Because, as much as we may say that feminism is about choice and you can do anything you want with that choice, our choices are not always free. Recognising that means that you become afraid of being a certain person, representing a certain way and sometimes even identifying with a gendered symbol in any way. I was scared of lipstick, dresses and showing any emotion for the longest time, and it was mainly because I was worried if I could do those things and still be feminist enough. To be clear, no feminist ever told me I couldn’t do those things, but based on what I was seeing, it seemed like those things sent louder messages than I wanted to send.
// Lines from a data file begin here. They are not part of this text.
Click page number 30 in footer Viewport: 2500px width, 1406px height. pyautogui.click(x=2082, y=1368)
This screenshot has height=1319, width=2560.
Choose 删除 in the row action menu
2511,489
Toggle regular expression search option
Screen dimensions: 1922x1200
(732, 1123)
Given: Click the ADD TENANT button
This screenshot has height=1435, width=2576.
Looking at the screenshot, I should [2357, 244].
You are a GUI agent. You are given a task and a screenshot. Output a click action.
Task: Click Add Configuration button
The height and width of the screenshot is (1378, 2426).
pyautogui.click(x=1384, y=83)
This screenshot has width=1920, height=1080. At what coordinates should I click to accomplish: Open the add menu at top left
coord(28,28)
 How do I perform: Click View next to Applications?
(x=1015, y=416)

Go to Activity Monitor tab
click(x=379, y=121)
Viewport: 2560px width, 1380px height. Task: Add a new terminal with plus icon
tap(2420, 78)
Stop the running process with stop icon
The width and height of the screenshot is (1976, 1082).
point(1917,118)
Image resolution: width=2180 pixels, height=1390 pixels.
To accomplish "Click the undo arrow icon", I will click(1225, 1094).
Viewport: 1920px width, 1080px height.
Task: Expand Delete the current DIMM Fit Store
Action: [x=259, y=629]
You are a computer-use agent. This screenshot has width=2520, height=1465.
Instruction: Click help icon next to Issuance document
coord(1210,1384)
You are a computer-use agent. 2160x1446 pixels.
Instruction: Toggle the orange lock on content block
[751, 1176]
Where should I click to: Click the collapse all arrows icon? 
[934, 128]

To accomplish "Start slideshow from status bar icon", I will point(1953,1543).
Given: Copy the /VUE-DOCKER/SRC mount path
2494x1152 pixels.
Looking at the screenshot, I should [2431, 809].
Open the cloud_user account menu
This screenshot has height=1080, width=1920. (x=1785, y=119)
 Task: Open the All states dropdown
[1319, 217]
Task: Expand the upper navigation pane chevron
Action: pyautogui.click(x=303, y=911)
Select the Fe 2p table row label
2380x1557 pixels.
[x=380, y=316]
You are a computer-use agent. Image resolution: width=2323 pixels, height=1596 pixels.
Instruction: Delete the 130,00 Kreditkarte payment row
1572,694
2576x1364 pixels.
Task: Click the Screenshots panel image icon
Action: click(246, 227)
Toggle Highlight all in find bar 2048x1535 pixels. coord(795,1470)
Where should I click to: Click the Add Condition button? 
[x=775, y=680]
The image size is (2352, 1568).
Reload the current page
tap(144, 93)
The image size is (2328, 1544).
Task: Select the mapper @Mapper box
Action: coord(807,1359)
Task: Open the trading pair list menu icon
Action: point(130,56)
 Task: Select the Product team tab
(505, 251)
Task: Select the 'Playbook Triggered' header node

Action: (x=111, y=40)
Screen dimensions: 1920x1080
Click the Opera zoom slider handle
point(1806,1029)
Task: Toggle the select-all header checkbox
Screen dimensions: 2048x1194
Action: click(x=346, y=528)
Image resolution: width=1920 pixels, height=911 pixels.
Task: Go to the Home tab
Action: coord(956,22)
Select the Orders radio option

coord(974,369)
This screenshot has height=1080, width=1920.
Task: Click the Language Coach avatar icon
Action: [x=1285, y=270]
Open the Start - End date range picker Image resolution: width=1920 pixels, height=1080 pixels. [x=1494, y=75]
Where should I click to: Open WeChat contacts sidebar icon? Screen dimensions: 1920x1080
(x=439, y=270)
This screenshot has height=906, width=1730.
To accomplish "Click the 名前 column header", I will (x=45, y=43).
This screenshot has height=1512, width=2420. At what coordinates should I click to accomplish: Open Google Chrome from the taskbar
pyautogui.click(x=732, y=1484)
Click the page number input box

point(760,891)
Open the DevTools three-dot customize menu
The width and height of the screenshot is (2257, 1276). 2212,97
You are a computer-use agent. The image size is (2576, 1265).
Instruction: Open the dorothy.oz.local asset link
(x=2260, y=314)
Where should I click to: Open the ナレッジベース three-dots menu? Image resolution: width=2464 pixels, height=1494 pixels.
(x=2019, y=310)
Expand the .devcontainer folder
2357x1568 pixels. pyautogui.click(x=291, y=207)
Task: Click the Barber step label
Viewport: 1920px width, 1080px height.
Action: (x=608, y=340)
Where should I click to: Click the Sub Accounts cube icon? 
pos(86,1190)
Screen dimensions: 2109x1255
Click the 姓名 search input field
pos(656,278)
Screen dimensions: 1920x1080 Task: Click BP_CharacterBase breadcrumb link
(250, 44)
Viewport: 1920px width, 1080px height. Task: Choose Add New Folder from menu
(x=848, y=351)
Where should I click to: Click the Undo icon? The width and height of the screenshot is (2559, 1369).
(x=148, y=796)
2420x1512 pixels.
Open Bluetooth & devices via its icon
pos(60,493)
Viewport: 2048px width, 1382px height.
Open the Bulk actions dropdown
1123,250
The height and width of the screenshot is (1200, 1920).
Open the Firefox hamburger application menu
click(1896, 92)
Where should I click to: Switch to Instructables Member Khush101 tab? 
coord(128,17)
I couldn’t keep my gender behind closed doors, and I couldn’t explore it without worrying what it said about the movement and that is why separating the political from the choice-based (but self-aware) personal was important to discovering my own gender identity and femininity.

For me, the way in was through my sexuality. When I have sex I feel like a woman and it’s not a PIV thing, because I feel like a woman regardless of the gender of the person I am engaging with sexually. It’s a feeling. It’s an aesthetic and emotional intimate feeling that cannot be explored socially. That’s where I ultimately found my feminity, it doesn’t always mean the same thing, but there’s a common feeling. It’s not fragility, though even when it is, it’s okay. It’s not smallness or fear, nor sensitivity, it’s a euphoria driven by something inherent. It’s a part of the self, and it’s the part that enables me to separate the struggle from the self. It enables me to put on lipstick and not feel like a fraud.

That doesn’t mean I’m free from the conflict inside me entirely, just that I’m willing to acknowledge there is a conflict, and I try to deal with it the only way I know how.